The government decree, adopted last night, raised a lot of questions regarding the validity of the restrictions. Kerstin Petrič explained at today's government briefing on coronavirus that all of them were still in effect until further notice.
She urged Slovenians to continue doing all they could to help keep the epidemic at bay by maintaining social distancing as well as using face masks and heeding respiratory hygiene guidelines.
Mateja Logar of the UKC Ljubljana infectious disease clinic agreed with Kerstin Petrič, saying that the end of the epidemic did not mean the end of all restrictions. It means that the state's boost for the economy will be reduced, certain legal decisions will be amended, but all the preventive measures stay put, she said.
According to her, the epidemic is still ongoing, however it is true that the epidemiological status shows favourable trends in the past ten days. "Time will tell whether or not it was the right moment to lift the measures quickly and en masse," she said.
Government spokesman Jelko Kacin told the STA that the only effective result of the government's decree declaring the epidemic over was stepping up easing of the border restrictions – quarantine is hence no longer necessary for EU residents entering Slovenia, unless they were outside the EU for more than two weeks.
Kacin added that the decision was based on the recent favourable epidemiological trends. Had the government not declared the end of the epidemic on Thursday, then the first and second anti-corona bills would have been valid in June as well, he explained.
Kerstin Petrič concurred that accelerating the easing of the border restrictions was enabled by the promising epidemiological situation in Slovenia and other EU countries.
She also said that the situation would be monitored regularly and in case of any adverse developments, the border policy would be amended.
"If a new outbreak emerges in Slovenia's vicinity or a major hotspot in the country, the government could step up the restrictions," said Kacin, adding that the measures could not be discriminatory towards any EU country.
He added that the coming weekend would be a decisive time for the future assessments of the epidemiological status and people's movement.
Logar meanwhile said it was hard to predict whether a second Covid-19 wave would occur, but warned that, historically speaking, most epidemics had a second phase.

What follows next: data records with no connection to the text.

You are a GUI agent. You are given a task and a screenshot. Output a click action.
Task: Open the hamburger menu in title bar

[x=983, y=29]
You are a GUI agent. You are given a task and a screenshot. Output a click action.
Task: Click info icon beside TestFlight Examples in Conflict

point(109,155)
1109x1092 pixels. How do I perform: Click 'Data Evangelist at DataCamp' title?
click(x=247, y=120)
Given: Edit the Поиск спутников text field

The government's decree does not affect efforts to reopen schools, pointed out Education Minister Simona Kustec at the briefing. Kindergartens will see the return of roughly a half of all the children on Monday, said Kustec, while a third of the primary school students, the first to third grades, will go back to school.
Children from Slovenia's neighbouring countries who are studying in Slovenia will carry on with remote learning though.
All the preventive measures in educational institutions remain in place, she added. Some 80%-85% of teachers and other educational workers are expected to return to work.